11. Multiclassing: Multiclassing can provide big benefits for a minimal investment leading to some easily obtainable things like Advantage on Strength-based attack rolls and medium armor and shield proficiency for a spell user.
Mulitclassing comes with costs. You can't multiclass unless you meet stat prerequisites. If you do multiclass, you delay your access to certain major features: only Fighters get a third or fourth attack, and multiclassing more than a couple level dip guarantees you can't get the fourth attack. Further, ABIs/Feats are tied to the level in a particular class, not character level, so you sacrifice stat points unless your MCing carefully balances that.
In general, the opinion (at least right now) is that multiclassing is a weak option unless you have a very specific goal in mind.
12. Cleric: Cleric seems like the most balanced, least abuseable class in the game. Though they are amazing healers as they gain levels. The best in the game.

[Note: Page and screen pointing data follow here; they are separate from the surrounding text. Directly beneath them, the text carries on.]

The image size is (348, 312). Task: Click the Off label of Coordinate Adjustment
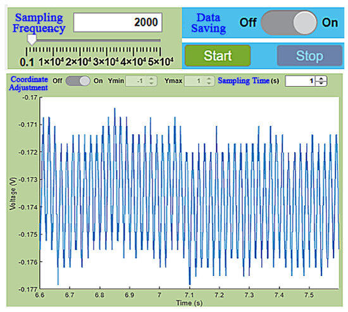click(57, 81)
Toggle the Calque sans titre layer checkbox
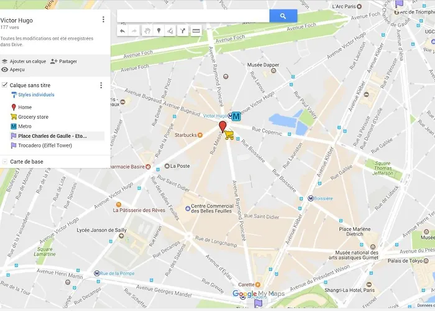435x311 pixels. click(4, 85)
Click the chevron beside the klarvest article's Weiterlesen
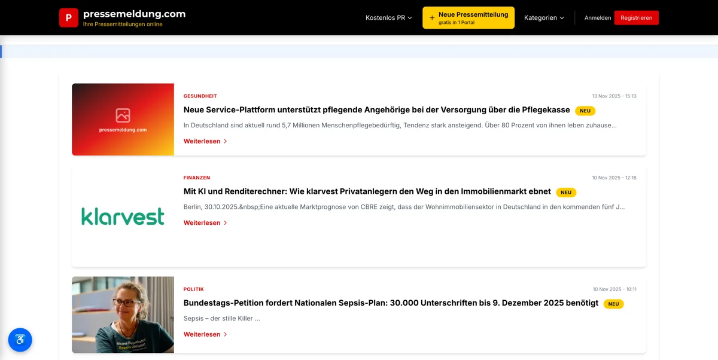The height and width of the screenshot is (360, 718). click(226, 222)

I find this kinda funny, since Clerics aren't just healers. In fact, they're by far one of the most flexible classes in the game, able to be a pure-caster, a fighter with solid spell support, a healer, a minion-mancer...the Cleric has a lot of good things going for it. (In fact, you could say that other than Smite Evil, the Paladin is an a la carte version of selected Cleric traits--so the Paladin is supposed to be generally well-rounded, while the Cleric focuses on one specific thing or another.) They may not be "abusable," but they're very strong.
The weaknesses:
1. Two-weapon fighting and Dueling are not on par with Archery and Great Weapon Mastery.

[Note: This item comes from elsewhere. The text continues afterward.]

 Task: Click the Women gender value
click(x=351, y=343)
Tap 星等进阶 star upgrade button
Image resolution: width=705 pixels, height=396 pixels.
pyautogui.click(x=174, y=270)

Dueling is (ironically) the sword-and-board style, since by RAW it doesn't prevent you from having a shield in the off hand. It's not meant for improving damage really. You're right about TWF though; early on it's strong because it's an extra attack, but it becomes progressively weaker as other extra attacks come in.
2. Rogue damage: [snip]
I haven't heard anyone complain that Rogues fall much behind. Don't forget that Sneak Attack damage can be done at range! Also, if you're worried that "everyone standing in the open swinging at creatures" is a problem, you should probably try to vary the terrain. Terrain strongly influences tactics, tactics strongly influence what's "powerful" or not.
What kind of trends are others seeing? What are you doing about them?
Moon Druid+Monk can get silly because Monk abilities work while you're shapeshifted. The Paladin save aura is probably amazing, though relatively short-range until high level (only 10' radius) so it encourages 'bunching up.' Monks may be a bit Ki starved at certain levels. Clerics are no longer 'zillas, but their damage doesn't fall much behind a Fighter's for a while and especially not for a Cleric of War--so they've got good spells *and* decent damage and armor.
Conversely, Warlocks and Battlemaster Fighters are sensitive to the number of short rests per day; IMO extremely so. If you have a short rest before every encounter, they'll probably start to outshine others. But even the recommended 2 short rests per day seems to leave them a bit shortchanged. That is, the rules say you should have 6-8 encounters per day (and, despite assertions to the contrary, these are never stated or AFAIK even implied to be non-combat encounters, at least not in the Basic docs), so the BM has to make 4 dice last for 2-3 combats, which is a good 6-12 rounds, while the Warlock often has only 2-3 spell slots to spread over that range. Additionally, most BM maneuvers scale very little (if at all) with level, so while they may be powerful early on, they can seem a little lackluster 10 levels later.